### Your assignment
Please write out exactly the lines of the data below from the line holding "You are a GUI" through the line holding "You are a computer-use agent. 1568x595", and leave out the rest.

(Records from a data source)
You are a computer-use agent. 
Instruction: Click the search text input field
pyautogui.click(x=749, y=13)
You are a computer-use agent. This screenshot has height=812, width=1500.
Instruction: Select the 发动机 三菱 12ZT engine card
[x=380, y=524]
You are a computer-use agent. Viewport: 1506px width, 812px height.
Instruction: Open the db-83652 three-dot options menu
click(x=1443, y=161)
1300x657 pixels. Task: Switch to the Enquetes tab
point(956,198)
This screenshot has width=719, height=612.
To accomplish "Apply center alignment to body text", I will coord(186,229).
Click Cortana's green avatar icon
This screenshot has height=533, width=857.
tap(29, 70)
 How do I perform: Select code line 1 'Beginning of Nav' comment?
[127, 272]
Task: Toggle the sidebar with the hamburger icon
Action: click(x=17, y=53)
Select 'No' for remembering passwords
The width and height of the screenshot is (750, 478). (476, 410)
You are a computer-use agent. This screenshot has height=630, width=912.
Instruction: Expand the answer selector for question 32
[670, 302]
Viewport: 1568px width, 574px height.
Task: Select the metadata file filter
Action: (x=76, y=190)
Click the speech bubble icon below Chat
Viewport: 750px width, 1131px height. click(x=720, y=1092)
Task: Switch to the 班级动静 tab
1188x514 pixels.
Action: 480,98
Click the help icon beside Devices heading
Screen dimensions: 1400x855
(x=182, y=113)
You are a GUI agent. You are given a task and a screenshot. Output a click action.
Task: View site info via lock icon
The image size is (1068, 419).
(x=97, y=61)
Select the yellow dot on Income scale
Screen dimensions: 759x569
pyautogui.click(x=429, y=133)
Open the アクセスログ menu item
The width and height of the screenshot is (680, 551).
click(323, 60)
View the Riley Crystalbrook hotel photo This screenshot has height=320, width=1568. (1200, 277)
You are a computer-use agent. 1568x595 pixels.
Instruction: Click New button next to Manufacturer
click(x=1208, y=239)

### Response below
You are a GUI agent. You are given a task and a screenshot. Output a click action.
Task: View site info via lock icon
The image size is (1068, 419).
(x=97, y=61)
Select the yellow dot on Income scale
Screen dimensions: 759x569
pyautogui.click(x=429, y=133)
Open the アクセスログ menu item
The width and height of the screenshot is (680, 551).
click(323, 60)
View the Riley Crystalbrook hotel photo This screenshot has height=320, width=1568. (1200, 277)
You are a computer-use agent. 1568x595 pixels.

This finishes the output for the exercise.